START Information given

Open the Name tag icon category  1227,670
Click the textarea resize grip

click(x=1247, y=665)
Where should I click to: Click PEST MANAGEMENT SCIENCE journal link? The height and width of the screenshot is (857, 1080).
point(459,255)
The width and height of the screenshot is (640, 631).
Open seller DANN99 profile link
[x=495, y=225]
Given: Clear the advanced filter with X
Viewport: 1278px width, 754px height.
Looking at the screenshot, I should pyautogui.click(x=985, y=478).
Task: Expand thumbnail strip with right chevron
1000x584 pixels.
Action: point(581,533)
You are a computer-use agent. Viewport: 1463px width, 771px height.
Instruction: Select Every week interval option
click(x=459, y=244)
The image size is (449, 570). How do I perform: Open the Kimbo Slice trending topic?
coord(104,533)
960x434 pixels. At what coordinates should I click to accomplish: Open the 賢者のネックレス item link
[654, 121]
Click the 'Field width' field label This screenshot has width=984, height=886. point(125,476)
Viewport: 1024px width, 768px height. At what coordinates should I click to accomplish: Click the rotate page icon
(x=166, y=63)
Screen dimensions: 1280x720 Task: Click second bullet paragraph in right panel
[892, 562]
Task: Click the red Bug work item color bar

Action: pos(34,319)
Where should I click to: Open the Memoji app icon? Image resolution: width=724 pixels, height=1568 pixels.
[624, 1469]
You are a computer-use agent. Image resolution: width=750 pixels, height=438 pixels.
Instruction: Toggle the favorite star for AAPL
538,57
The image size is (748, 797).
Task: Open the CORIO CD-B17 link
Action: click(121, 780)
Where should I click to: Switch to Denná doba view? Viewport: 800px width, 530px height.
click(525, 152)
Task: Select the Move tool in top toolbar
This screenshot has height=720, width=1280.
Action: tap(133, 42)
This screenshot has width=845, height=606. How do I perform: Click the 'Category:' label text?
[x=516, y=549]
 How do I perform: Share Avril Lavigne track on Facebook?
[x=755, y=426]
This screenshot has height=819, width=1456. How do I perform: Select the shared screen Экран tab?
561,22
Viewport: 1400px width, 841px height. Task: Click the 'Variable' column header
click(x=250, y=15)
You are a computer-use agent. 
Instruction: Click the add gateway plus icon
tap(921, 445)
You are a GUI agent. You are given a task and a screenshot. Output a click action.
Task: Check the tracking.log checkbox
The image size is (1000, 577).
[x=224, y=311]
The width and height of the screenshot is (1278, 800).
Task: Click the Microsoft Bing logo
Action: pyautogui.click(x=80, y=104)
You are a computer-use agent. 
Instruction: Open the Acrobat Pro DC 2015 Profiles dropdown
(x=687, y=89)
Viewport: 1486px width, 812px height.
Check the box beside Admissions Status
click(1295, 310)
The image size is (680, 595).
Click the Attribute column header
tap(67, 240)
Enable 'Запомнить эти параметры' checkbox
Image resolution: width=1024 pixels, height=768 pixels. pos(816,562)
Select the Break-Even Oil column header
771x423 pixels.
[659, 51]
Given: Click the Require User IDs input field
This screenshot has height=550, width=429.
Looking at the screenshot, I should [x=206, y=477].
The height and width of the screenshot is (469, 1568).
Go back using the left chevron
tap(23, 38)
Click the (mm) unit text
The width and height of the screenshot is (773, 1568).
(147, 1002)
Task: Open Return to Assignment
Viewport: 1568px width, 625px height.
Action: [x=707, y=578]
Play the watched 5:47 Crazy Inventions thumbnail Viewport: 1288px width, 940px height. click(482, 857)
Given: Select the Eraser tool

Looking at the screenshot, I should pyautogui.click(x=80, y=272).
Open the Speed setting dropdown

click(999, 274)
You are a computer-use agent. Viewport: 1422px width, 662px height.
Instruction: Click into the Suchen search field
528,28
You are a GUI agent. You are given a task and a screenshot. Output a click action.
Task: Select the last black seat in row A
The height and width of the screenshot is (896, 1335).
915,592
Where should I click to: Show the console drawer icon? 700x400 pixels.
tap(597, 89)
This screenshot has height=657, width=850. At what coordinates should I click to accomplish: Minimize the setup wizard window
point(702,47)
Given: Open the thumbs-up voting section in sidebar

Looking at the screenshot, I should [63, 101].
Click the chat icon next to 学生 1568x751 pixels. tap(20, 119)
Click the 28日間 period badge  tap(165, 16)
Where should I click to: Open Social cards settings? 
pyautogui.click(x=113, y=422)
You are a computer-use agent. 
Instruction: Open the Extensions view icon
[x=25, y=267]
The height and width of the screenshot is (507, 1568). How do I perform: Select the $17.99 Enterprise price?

END Information given

> [Your task]:
In the data above, which lines lie between the line with "Select the Break-Even Oil column header" and the line with "Click the (mm) unit text", inclusive? Print those lines exactly and nothing else.

> [Result for this exercise]:
Select the Break-Even Oil column header
771x423 pixels.
[659, 51]
Given: Click the Require User IDs input field
This screenshot has height=550, width=429.
Looking at the screenshot, I should [x=206, y=477].
The height and width of the screenshot is (469, 1568).
Go back using the left chevron
tap(23, 38)
Click the (mm) unit text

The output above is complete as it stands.